Page extract:
┄┄┄┄┄┄┄┄┄┄

Wednesday, February 28, 2018

Dental Hygiene For Men

Here are some of the risk factors for developing gum disease:

Being male: Men are more likely to suffer from gum disease than women.

Being African-American: Black men are more likely than white men to develop gum disease.

Lack of funds and insurance: People at the lowest socio-economic levels tend to have the most severe gum disease. This is largely because they don't have access to (or can't afford) regular dental care.

Age: As we get older, our gums gradually recede, exposing the roots of the teeth to plaque. We also produce less saliva, which plays an important role in rinsing plaque out of the mouth.

Genetics: If your parents lost teeth to gum disease, you are at greater risk.

Neglect: Not brushing and flossing regularly.

Poor diet: Sugary snacks and drinks encourage the growth of plaque, and crunchy snack foods can damage enamel and teeth.

Clenching, grinding teeth: Chronic teeth grinding can sometimes result in a fracturing, loosening, or loss of teeth. The chronic grinding may also damage tooth enamel and wear teeth down. This kind of damage can lead to the need for a host of expensive dental work, including bridges, crowns, root canals, implants, partial dentures, and even complete dentures.

Smoking: Recent studies have shown that tobacco use may be one of the most significant risk factors in the development and progression of gum disease. In addition, following periodontal treatment or any type of oral surgery, the chemicals in tobacco can slow down the healing process and make the treatment results less predictable.


Original Post by btflbutterfly77 on November 5th 2009

Tuesday, February 27, 2018

Fact Or Myth? Truths You Need To Know About Tooth Whitening

MYTH #1: TEETH WHITENING IS HARMFUL AND CAN RUIN THE ENAMEL

TRUTH: Modern methods of teeth whitening, including laser teeth whitening or Air Flow technique, have minimal harmful effects. Nevertheless, one must remember that teeth whitening may not be recommended for all people, especially for those who have extremely sensitive teeth, problematic enamel, underdeveloped tooth tissues, or facial composite restorations and crowns.

┄┄┄┄┄┄┄┄┄┄

Entries shown:
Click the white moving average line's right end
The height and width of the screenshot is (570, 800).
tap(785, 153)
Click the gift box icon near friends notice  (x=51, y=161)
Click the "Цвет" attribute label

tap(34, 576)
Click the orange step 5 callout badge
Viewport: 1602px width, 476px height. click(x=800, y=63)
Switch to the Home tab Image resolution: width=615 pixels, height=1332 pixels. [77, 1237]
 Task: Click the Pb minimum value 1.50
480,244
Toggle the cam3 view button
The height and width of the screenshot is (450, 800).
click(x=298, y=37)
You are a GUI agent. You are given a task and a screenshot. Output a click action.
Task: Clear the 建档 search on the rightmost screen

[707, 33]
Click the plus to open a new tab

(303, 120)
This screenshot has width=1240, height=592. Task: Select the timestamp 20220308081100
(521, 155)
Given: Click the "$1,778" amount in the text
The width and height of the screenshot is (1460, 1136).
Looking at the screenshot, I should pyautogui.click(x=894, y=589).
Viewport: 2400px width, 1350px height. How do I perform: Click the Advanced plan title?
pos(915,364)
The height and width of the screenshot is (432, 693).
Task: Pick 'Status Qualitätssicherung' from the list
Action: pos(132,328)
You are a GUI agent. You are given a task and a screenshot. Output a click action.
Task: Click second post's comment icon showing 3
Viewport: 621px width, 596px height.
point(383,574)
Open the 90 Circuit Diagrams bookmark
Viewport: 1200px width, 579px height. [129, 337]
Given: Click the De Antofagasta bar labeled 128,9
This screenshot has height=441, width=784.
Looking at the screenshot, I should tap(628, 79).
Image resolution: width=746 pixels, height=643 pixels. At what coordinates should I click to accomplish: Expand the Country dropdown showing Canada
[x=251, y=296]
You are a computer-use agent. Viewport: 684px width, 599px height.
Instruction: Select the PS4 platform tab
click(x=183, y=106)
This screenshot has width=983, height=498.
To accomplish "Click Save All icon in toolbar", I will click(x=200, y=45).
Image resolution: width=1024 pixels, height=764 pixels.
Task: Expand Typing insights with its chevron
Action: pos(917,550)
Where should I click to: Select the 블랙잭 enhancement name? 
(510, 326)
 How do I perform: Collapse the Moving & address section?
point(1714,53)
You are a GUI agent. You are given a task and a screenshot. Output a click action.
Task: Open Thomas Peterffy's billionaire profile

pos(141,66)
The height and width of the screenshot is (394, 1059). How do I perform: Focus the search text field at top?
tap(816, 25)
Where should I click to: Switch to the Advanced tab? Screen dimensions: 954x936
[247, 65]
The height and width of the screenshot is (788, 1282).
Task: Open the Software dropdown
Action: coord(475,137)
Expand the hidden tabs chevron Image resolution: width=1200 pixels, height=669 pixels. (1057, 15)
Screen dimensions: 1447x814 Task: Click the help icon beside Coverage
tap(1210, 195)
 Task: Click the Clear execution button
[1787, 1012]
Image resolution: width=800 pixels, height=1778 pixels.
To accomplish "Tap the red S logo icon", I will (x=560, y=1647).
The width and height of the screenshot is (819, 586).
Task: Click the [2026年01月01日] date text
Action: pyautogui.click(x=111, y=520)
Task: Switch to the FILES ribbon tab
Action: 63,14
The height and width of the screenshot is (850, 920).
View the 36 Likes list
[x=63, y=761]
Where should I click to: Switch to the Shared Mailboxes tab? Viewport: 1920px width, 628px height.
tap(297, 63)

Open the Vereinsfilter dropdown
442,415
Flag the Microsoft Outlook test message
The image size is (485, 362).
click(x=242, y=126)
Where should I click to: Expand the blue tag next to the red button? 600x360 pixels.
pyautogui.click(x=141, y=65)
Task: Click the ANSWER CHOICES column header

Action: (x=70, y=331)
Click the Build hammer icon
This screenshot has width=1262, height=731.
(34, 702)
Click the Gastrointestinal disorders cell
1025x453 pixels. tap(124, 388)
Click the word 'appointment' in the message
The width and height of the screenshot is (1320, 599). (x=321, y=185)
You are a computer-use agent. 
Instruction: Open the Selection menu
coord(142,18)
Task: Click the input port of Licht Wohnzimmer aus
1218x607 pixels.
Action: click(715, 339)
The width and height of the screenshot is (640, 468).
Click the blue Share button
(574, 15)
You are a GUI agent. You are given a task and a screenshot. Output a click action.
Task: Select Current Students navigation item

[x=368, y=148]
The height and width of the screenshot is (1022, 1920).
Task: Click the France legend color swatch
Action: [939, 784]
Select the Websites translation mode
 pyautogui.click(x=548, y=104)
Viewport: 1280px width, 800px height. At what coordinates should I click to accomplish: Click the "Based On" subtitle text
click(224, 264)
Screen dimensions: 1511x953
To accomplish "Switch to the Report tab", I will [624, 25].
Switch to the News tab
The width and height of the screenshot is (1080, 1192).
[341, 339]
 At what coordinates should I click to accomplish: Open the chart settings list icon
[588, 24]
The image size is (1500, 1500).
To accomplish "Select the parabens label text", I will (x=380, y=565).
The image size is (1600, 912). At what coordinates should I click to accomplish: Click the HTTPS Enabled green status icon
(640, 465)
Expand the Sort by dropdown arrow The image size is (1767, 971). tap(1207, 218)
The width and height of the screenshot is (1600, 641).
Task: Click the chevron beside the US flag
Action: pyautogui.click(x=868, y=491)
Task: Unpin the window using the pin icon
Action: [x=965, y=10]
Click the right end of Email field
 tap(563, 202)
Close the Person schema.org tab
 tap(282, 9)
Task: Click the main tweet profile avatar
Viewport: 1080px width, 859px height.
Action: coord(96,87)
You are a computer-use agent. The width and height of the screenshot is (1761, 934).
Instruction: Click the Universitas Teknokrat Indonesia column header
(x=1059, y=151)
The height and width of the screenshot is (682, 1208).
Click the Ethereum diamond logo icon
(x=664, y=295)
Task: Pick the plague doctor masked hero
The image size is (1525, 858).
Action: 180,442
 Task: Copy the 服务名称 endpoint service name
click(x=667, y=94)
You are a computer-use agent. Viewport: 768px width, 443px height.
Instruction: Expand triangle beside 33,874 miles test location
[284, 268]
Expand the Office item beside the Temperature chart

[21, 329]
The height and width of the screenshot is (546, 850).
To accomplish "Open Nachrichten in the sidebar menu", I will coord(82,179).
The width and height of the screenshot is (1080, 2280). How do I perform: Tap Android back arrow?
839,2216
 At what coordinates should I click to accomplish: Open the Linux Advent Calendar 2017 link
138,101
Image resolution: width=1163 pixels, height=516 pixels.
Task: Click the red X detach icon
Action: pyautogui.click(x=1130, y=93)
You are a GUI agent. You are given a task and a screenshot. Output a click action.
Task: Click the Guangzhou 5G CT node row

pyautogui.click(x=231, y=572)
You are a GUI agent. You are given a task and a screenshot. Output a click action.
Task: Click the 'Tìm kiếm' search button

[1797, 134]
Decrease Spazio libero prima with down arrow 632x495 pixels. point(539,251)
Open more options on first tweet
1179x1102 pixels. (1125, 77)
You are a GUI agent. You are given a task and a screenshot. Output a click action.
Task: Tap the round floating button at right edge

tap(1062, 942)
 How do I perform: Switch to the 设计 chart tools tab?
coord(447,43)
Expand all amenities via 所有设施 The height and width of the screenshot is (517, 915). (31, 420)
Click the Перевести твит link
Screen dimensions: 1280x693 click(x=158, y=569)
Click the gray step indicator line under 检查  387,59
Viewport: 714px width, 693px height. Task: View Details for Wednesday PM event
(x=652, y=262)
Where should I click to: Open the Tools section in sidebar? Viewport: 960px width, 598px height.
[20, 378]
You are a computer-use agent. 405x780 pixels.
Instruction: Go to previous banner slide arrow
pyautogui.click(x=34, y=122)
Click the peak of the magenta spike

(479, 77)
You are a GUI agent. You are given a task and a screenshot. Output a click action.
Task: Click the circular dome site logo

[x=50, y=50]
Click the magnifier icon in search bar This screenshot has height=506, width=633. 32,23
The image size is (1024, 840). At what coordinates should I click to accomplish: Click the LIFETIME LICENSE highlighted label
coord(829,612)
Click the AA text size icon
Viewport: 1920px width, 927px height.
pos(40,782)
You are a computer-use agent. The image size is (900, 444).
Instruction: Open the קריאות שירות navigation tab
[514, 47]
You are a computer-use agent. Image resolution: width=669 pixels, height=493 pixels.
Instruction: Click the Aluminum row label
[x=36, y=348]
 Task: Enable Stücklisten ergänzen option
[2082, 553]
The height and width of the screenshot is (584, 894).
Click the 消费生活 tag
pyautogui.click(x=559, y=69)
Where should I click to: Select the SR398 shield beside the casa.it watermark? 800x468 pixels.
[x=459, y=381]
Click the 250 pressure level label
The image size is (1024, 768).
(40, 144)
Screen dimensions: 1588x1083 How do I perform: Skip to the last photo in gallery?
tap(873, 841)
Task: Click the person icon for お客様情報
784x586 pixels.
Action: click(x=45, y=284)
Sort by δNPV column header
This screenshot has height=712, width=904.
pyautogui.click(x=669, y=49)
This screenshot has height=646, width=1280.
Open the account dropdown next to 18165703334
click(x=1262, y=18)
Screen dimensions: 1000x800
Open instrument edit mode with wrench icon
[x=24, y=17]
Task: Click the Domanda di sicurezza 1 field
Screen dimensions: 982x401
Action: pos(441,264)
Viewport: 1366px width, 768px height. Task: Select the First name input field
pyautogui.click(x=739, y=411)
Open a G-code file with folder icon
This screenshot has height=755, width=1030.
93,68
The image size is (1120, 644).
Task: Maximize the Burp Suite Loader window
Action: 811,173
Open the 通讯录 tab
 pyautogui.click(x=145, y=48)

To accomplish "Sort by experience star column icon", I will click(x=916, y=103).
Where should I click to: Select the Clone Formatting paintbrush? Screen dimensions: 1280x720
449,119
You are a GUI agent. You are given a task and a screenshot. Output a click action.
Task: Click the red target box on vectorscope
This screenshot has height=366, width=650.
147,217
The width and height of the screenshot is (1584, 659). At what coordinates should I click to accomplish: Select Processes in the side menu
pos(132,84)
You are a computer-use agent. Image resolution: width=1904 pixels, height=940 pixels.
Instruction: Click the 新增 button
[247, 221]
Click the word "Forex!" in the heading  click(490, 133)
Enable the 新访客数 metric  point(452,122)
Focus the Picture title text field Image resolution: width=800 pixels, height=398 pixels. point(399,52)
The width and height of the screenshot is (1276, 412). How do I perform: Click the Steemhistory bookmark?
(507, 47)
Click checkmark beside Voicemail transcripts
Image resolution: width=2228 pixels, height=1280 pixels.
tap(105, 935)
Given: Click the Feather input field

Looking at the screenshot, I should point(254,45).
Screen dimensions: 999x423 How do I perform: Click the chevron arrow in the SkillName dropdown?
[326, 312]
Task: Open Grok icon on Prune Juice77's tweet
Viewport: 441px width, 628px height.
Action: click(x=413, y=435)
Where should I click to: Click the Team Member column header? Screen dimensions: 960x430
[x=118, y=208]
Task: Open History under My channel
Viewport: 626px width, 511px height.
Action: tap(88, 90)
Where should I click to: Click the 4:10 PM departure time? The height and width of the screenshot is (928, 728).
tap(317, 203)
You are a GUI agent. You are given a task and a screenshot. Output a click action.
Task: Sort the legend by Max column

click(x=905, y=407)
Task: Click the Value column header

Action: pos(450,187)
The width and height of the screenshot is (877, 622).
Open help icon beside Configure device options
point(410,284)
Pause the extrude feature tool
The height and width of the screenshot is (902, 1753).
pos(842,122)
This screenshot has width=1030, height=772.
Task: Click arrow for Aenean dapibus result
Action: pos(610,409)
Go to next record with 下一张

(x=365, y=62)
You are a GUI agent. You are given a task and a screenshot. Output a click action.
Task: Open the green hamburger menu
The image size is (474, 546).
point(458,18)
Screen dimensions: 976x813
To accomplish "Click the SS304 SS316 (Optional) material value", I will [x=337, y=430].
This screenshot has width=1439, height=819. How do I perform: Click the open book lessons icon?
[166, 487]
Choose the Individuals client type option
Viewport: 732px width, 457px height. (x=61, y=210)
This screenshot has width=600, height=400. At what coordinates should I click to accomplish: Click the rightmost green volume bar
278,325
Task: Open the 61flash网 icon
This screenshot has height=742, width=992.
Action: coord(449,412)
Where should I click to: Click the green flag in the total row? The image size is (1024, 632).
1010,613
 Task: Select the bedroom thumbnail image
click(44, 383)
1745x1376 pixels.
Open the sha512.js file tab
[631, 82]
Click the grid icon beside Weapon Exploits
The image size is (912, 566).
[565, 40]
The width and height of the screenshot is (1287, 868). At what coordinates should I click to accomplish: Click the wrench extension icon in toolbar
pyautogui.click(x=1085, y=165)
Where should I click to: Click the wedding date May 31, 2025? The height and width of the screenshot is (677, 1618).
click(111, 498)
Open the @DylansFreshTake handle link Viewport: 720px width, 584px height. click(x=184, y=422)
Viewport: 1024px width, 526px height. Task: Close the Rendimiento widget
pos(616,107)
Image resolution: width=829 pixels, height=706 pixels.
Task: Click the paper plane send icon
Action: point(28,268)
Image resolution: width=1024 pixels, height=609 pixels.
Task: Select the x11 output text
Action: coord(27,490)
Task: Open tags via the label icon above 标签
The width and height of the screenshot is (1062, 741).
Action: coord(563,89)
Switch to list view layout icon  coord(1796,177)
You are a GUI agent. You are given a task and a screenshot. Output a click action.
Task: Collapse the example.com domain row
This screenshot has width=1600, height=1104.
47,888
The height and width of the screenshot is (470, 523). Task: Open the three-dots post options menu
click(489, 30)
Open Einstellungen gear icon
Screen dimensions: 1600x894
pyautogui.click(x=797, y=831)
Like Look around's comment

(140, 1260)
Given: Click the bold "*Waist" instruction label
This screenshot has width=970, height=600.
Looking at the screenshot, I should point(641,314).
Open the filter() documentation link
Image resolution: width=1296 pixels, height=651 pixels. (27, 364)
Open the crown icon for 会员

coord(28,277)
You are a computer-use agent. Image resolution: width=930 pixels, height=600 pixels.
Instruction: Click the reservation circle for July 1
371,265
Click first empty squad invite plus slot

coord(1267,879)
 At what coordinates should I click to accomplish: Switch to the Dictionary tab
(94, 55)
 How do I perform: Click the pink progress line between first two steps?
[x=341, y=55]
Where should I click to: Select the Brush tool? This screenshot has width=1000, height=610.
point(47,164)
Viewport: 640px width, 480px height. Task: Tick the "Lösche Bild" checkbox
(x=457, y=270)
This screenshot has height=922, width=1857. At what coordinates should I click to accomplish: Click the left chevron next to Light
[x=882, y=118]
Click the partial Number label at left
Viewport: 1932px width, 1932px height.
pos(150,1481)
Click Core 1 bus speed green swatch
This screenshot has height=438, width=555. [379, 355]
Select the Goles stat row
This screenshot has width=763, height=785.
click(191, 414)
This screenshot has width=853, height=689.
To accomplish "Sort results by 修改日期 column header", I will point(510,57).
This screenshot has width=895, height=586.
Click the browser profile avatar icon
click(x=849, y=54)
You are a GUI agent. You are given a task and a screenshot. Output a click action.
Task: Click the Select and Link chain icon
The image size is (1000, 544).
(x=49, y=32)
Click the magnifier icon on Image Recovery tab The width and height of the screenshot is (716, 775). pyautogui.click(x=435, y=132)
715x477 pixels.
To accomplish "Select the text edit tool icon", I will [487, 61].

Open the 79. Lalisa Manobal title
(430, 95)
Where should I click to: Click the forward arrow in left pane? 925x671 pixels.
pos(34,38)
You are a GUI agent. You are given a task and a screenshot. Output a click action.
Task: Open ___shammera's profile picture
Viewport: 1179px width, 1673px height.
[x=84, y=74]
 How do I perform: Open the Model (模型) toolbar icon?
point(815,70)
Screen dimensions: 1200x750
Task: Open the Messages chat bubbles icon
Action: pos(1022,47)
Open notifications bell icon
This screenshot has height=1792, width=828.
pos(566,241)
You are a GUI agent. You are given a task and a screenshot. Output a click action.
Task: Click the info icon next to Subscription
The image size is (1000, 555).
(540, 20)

┄┄┄┄┄┄┄┄┄┄

What to work on:
(1) Reproduce the dental blog text from "Genetics: If your" down to "enamel and teeth.".
(2) According to the dental blog text, what do sugary snacks and drinks encourage?
(3) Translate this sentence from the dental blog text into Spanish: "We also produce less saliva, which plays an important role in rinsing plaque out of the mouth."

Solutions to the exercise:
(1)
Genetics: If your parents lost teeth to gum disease, you are at greater risk.

Neglect: Not brushing and flossing regularly.

Poor diet: Sugary snacks and drinks encourage the growth of plaque, and crunchy snack foods can damage enamel and teeth.

(2) The growth of plaque.

(3) También producimos menos saliva, que desempeña un papel importante en eliminar la placa de la boca al enjuagarla.